#### Excerto fornecido

A preguiça tem imperado neste blog. Mas só aqui. Reparem:
Em Maio ficámos sem sala de cinema.
Mas Julho e Agosto tiveram filmes ao ar livre.
Em Setembro ficámos sem máquina de projecção.
Temos estado, e vamos permanecer enquanto convidados, a programar algumas sessões em dvd no Pequeno Auditório do Teatro das Figuras.
Estes últimos meses, contudo, passámo-los a tentar solucionar o problema do equipamento de projecção com o respectivo proprietário - a Delegação Regional do Ministério da Cultura.
O local que inaugurámos com "O Sangue" de Pedro Costa em Maio de 1991, esse, abriu-nos imediatamente as portas assim que demos conta das nossas aflições.
O Auditório do IPJ foi o nosso palco durante muitos e gloriosos anos. Numa sala renovada, agora com um som espectacular, sentimo-nos em casa. Sentimo-nos - de novo - em casa. Para mais muitos e gloriosos anos.
A quem cuidou que estivessemos moribundos, oferecemos com particular empenho esta prenda de Natal. A quem nunca duvidou da nossa capacidade de resistir, esta mesma prenda é oferecida com particular carinho.
A todos vós: esperamo-vos de abraços abertos.
É então assim que decidimos reiniciar - para fechar o ano honrosamente, com um belo programa, antecipando um ano novo que, esperamos MESMO, venha a ser BOM.
DEZEMBRO 2009
INSTITUTO PORTUGUÊS DA JUVENTUDE
Ciclo Eles vivem! (e nós também!!)

########
#### Listagem de dados

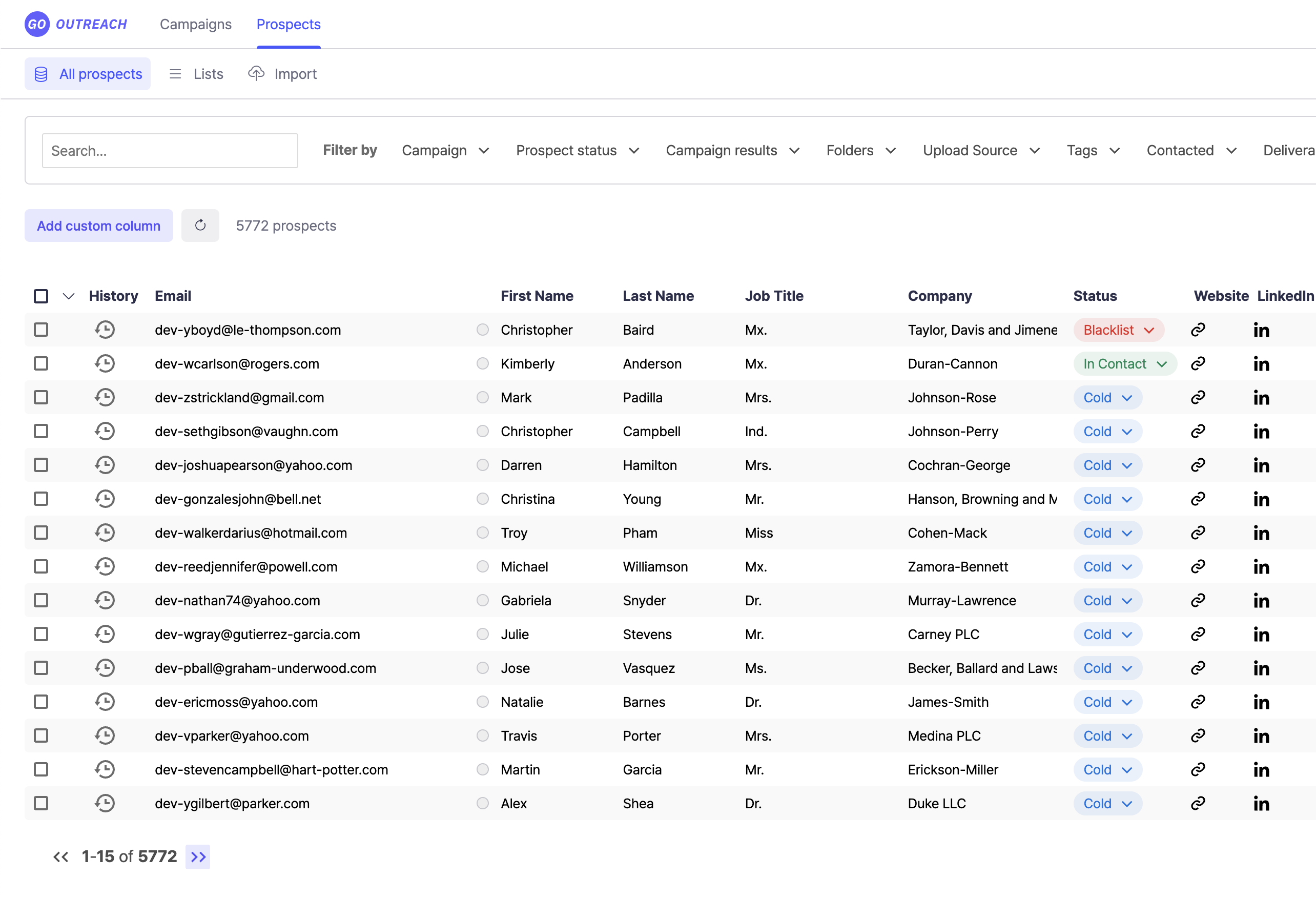Select the Prospects tab

[288, 25]
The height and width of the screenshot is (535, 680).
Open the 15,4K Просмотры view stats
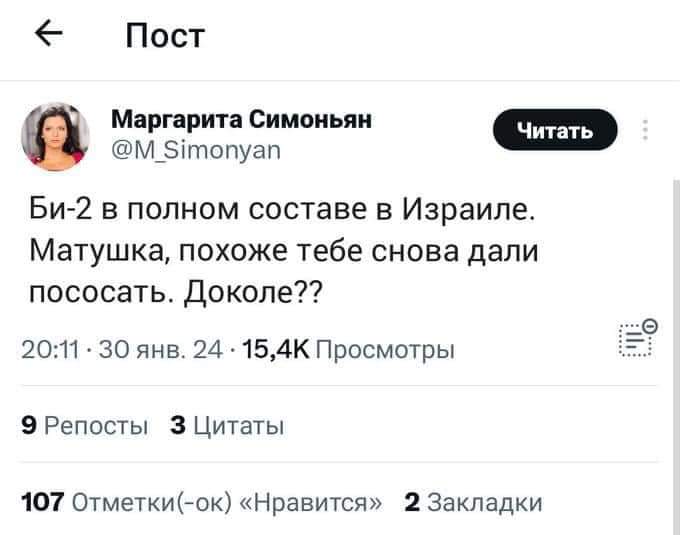tap(349, 349)
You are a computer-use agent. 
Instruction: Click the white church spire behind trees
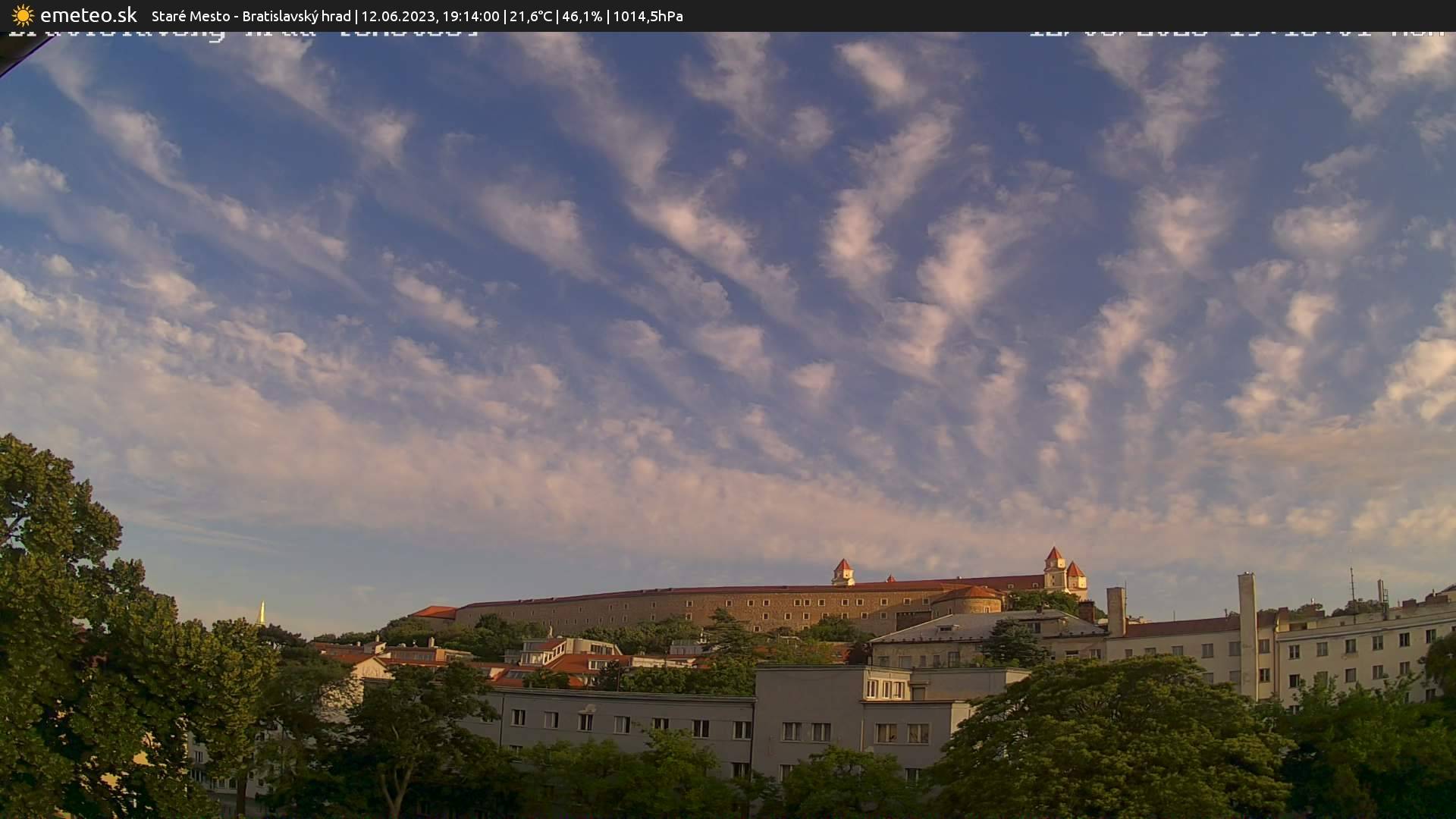coord(262,613)
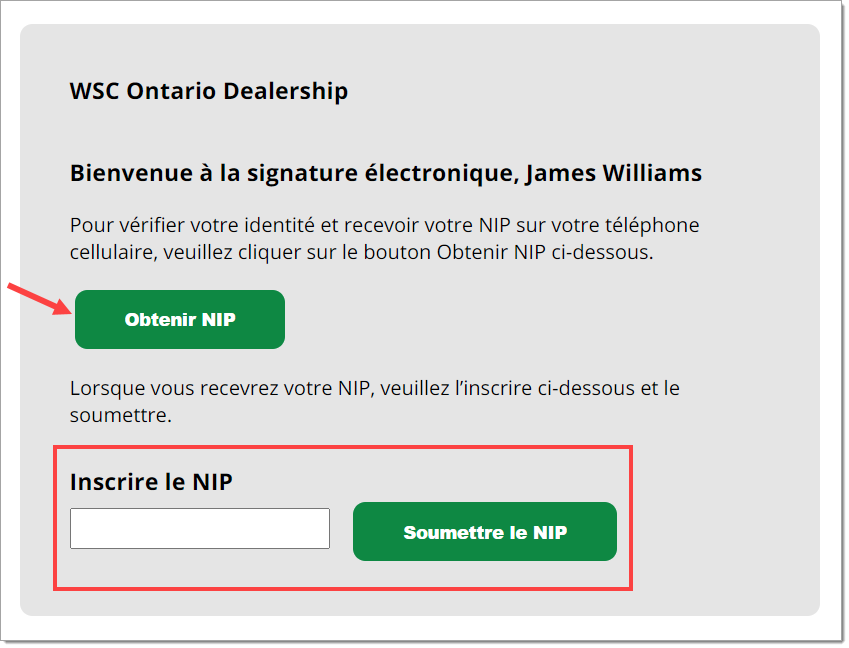Click the word cellulaire in the instructions

pos(111,252)
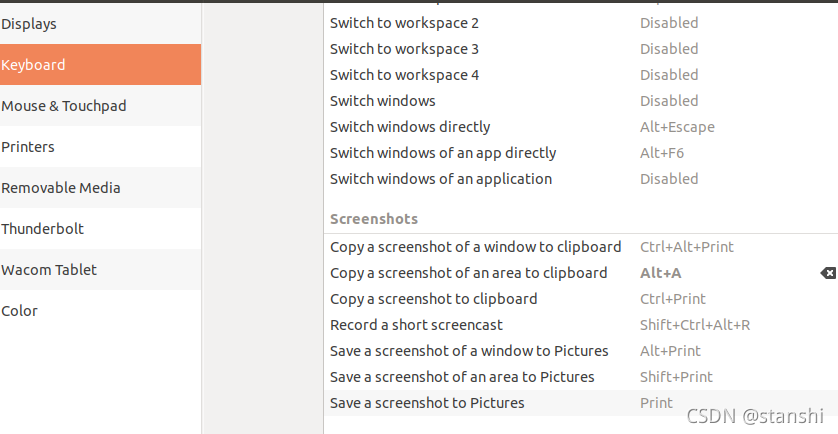The width and height of the screenshot is (838, 434).
Task: Open the Color settings panel
Action: [20, 311]
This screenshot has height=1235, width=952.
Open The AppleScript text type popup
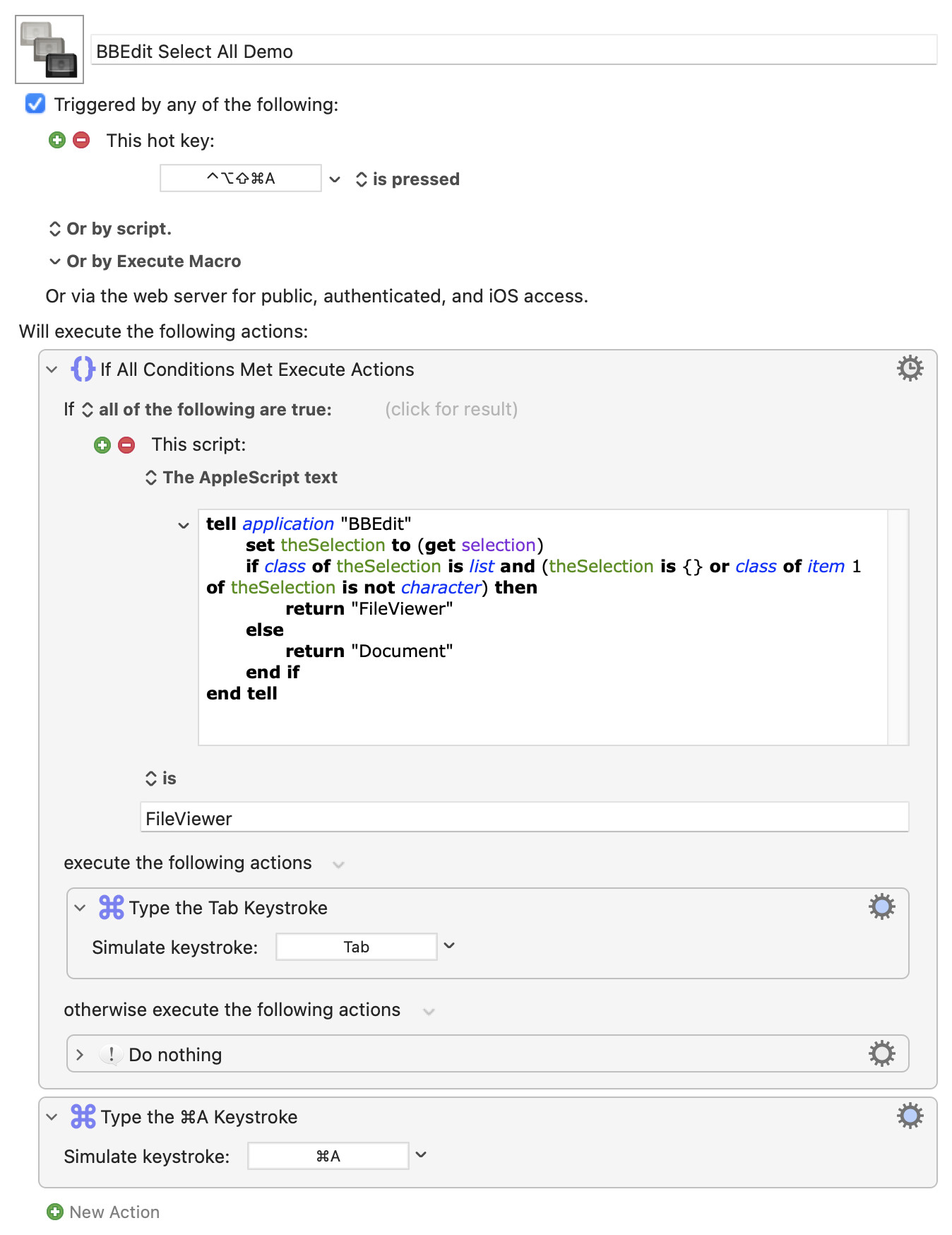click(x=242, y=477)
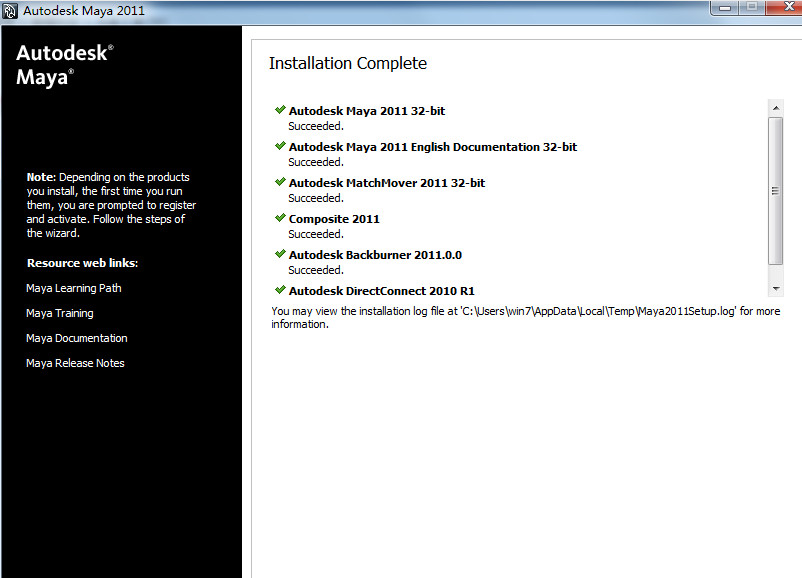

########

## [Objetivo da tarefa]
Segundo o excerto fornecido, que filme inaugurou o local em maio de 1991?

## [Resultado da tarefa]
"O Sangue", de Pedro Costa.